The FTSE 100 Index made a return to positive territory today despite significant falls by a clutch of mining stocks.
Broker Merrill Lynch downgraded the mining sector due to the impact of the weak US dollar and rising input costs, leaving heavyweights such as BHP Billiton and Rio Tinto in the red.
But gains by telecoms and oil stocks helped the Footsie stand firm, 11 points higher at 4733.8 by mid-morning.
BHP Billiton was the third heaviest faller, off 10.5p to 580p, followed by Rio Tinto weakening 24p to 1468p and Anglo American down 18p to 1176p.
Progress across the board was held back by the renewed threat of high oil prices and the impact of the weak dollar.
Oil prices have been squeezed higher by speculation that oil cartel Opec will cut production to bolster prices when ministers meet this week.

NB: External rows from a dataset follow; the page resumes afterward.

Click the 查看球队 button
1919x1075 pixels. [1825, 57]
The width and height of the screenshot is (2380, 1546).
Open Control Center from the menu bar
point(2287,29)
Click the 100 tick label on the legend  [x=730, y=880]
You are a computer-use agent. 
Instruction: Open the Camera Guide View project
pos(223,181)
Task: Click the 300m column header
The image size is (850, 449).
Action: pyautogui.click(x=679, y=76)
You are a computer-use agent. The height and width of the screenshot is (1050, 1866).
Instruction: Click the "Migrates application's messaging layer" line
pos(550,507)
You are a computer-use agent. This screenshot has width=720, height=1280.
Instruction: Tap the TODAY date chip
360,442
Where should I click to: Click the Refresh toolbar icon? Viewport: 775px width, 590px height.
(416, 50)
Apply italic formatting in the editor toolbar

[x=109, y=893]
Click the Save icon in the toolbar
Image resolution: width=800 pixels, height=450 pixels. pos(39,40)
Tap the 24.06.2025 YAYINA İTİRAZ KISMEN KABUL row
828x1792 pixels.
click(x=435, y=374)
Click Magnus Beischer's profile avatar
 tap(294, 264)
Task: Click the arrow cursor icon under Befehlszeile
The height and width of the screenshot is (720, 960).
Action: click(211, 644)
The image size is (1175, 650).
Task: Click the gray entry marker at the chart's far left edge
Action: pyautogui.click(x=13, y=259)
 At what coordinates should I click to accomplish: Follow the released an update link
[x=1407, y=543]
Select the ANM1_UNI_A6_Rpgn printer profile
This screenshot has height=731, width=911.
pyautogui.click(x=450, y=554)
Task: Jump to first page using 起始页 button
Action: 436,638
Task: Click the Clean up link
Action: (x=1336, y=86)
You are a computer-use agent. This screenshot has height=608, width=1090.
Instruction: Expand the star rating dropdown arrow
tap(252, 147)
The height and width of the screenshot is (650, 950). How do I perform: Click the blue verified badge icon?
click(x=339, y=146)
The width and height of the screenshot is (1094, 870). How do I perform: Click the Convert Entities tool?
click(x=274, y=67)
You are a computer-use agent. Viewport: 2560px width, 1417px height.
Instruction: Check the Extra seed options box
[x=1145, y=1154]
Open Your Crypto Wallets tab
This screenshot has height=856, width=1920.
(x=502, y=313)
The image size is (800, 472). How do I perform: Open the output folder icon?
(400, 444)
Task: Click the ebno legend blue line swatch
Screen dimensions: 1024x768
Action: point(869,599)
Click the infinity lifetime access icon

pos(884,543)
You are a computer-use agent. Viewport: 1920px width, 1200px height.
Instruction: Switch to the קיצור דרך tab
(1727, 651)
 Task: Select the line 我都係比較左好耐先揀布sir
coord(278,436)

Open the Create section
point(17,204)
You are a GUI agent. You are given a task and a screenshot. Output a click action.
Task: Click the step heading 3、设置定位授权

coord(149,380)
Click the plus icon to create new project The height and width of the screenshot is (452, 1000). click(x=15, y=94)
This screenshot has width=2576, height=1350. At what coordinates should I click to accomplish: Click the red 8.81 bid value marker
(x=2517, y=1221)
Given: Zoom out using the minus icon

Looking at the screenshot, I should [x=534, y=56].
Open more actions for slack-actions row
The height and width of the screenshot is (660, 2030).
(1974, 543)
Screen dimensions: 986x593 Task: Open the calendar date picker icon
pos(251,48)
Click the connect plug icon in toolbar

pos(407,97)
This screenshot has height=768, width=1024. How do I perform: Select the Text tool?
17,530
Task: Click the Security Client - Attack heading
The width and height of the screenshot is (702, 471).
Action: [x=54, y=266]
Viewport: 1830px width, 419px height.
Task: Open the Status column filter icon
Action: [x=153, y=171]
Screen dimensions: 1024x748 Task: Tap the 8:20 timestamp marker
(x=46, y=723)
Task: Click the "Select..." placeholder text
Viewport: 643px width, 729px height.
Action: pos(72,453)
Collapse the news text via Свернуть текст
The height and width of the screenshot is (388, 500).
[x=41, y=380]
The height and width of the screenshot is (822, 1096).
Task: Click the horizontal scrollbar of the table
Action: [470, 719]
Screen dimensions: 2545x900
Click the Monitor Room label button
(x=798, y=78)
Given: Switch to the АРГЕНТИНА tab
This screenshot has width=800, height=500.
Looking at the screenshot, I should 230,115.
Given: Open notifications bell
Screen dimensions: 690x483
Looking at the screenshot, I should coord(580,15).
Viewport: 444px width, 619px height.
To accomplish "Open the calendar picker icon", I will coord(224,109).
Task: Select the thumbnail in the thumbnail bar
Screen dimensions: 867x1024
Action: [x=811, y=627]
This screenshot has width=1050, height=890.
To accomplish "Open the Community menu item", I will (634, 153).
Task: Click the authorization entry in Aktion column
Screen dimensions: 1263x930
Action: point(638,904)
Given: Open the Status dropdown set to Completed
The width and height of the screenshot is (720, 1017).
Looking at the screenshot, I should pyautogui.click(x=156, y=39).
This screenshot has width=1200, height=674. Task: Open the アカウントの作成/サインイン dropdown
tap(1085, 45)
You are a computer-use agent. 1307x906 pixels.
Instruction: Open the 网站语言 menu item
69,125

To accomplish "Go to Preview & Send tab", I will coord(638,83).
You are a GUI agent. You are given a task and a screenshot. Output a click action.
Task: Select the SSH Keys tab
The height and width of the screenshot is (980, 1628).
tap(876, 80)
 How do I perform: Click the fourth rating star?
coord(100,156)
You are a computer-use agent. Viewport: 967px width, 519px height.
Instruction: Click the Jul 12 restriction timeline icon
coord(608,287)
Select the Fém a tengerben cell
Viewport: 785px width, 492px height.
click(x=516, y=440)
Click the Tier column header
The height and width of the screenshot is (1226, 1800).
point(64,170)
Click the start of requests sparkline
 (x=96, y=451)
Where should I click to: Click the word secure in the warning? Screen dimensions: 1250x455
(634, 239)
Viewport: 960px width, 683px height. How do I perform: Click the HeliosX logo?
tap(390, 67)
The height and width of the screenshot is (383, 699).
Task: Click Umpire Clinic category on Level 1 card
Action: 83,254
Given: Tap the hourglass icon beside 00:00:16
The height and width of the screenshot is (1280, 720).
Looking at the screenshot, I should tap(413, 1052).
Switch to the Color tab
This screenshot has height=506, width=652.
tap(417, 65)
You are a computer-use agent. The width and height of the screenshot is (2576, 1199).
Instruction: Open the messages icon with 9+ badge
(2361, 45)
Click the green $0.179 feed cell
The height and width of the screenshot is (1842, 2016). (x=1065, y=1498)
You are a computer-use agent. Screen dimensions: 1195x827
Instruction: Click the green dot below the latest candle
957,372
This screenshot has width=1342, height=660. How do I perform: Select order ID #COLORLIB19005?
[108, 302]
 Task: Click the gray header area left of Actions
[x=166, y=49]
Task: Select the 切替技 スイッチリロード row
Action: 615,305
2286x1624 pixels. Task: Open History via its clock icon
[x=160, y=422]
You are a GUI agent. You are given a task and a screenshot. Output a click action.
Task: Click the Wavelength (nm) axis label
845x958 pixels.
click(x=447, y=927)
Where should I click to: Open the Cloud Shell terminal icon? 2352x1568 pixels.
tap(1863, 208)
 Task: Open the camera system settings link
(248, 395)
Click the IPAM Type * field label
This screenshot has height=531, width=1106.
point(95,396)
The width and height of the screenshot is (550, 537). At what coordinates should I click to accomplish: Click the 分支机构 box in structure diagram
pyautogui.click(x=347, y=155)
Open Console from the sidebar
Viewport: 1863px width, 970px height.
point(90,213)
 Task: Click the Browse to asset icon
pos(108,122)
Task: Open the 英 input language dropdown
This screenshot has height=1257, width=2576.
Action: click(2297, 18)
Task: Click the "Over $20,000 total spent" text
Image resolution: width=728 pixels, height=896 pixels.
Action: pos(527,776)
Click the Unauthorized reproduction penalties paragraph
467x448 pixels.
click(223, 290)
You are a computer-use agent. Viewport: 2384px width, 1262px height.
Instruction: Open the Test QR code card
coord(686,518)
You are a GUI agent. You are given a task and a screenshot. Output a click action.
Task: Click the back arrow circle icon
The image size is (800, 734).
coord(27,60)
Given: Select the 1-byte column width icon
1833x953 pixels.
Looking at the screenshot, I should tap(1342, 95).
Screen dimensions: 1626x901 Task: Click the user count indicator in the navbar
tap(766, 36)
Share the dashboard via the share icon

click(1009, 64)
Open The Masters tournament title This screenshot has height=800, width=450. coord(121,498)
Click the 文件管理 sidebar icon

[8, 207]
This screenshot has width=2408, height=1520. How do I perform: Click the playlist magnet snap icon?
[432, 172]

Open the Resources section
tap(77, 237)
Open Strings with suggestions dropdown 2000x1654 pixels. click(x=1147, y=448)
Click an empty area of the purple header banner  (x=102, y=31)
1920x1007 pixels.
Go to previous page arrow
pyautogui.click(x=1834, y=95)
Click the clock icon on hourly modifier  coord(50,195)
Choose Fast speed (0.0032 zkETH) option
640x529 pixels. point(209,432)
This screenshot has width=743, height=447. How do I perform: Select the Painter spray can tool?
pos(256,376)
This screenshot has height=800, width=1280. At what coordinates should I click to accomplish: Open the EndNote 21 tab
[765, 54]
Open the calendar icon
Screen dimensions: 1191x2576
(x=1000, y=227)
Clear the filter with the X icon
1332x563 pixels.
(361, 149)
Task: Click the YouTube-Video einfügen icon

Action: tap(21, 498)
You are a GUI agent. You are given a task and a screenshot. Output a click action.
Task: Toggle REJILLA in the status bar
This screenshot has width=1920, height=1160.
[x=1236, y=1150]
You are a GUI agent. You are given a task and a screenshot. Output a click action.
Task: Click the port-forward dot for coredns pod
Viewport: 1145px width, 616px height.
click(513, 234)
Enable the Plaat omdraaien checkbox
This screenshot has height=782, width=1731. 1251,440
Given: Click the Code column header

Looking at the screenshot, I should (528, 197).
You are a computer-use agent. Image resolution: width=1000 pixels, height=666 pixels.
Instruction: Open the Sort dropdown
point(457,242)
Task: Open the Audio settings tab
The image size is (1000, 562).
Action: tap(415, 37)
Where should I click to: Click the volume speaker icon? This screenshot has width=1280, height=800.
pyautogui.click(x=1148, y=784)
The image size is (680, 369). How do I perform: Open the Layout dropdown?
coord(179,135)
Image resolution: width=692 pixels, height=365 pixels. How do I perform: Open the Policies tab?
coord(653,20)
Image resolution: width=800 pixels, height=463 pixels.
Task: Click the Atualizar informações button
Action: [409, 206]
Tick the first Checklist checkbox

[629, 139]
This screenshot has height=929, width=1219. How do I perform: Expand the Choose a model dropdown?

A hostage crisis in Saudi Arabia also forced the price of crude back on an upward path.
Telecoms giant mmO2 was among those keeping the Footsie in the black, rising 2.5p to 122.75p after investors warmed to comments from Goldman Sachs. BT also featured high on the risers board, lifting 3.25p to 204.5p.
Oil giant BP made headway as investors in the stock warmed to the higher cost of oil, lifting it 3.5p to 516.5p, but rival Shell was off 0.25p to 433.75p.